● SUPPLIED RECORDS
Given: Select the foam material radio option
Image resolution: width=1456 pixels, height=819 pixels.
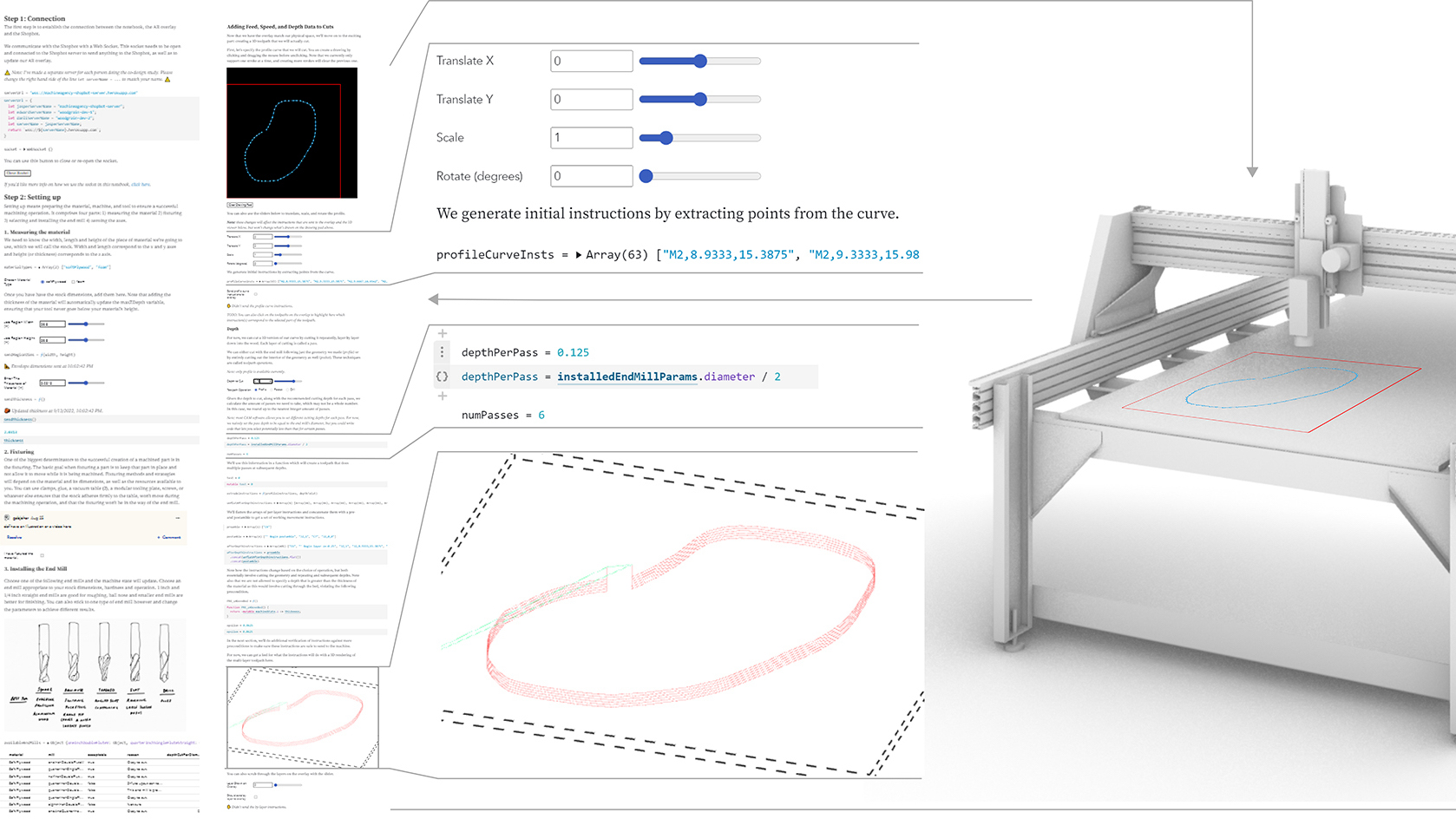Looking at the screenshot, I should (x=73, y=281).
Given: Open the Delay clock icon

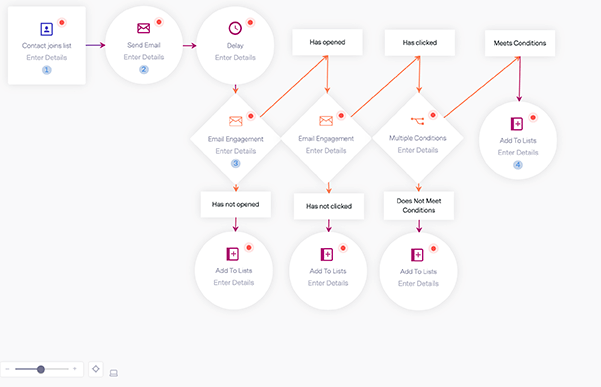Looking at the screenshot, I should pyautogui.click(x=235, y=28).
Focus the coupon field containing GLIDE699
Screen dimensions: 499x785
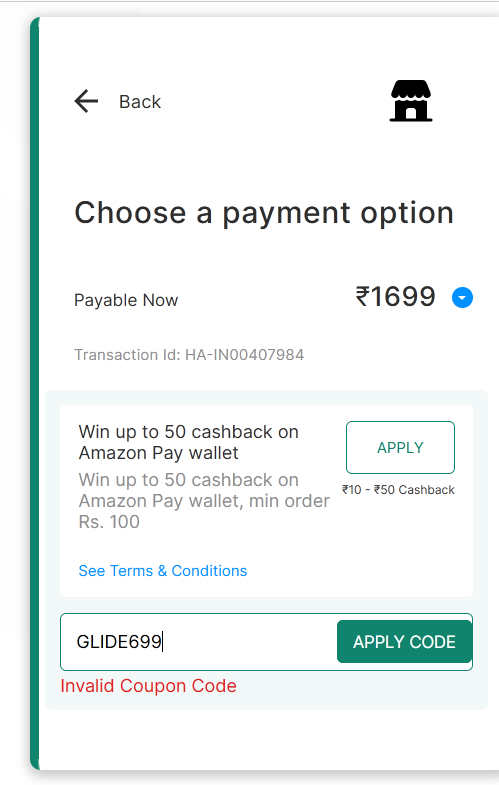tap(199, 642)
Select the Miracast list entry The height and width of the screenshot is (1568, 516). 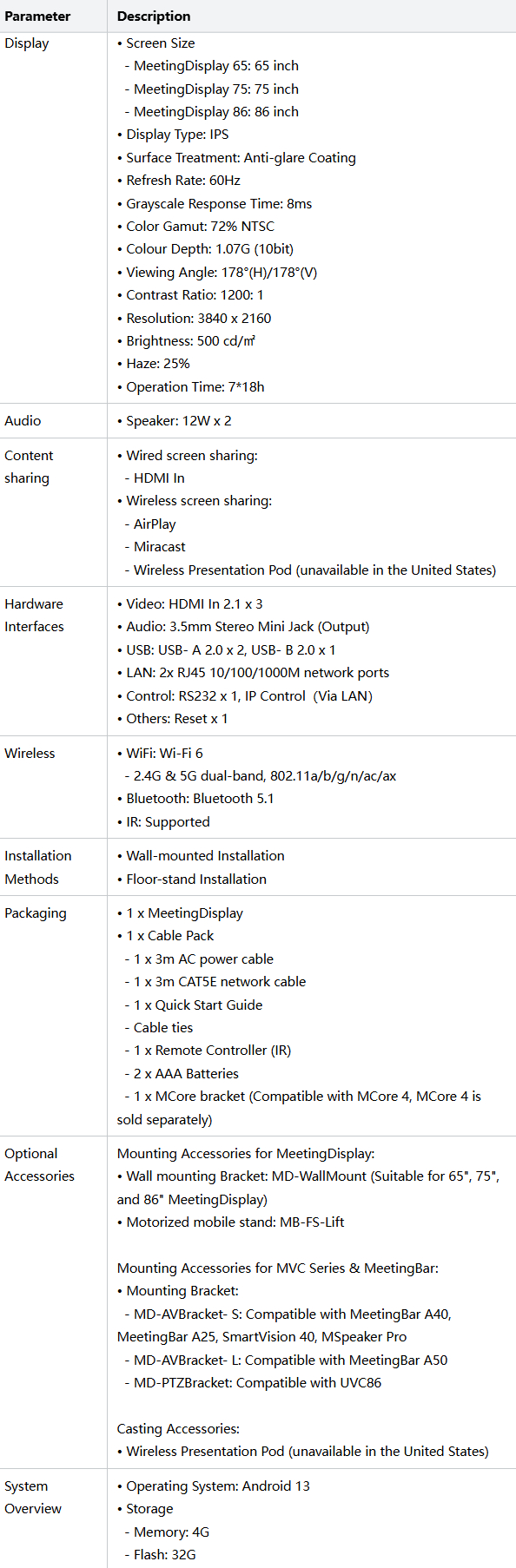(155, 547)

● WHAT IS EXPECTED
Transcribe, from the records above, the first line and every line after it up to and including the line with "Focus the coupon field containing GLIDE699"; omit pictures.

● RESPONSE AREA
Given: Select the foam material radio option
Image resolution: width=1456 pixels, height=819 pixels.
Looking at the screenshot, I should (x=73, y=281).
Given: Open the Delay clock icon

Looking at the screenshot, I should pyautogui.click(x=235, y=28).
Focus the coupon field containing GLIDE699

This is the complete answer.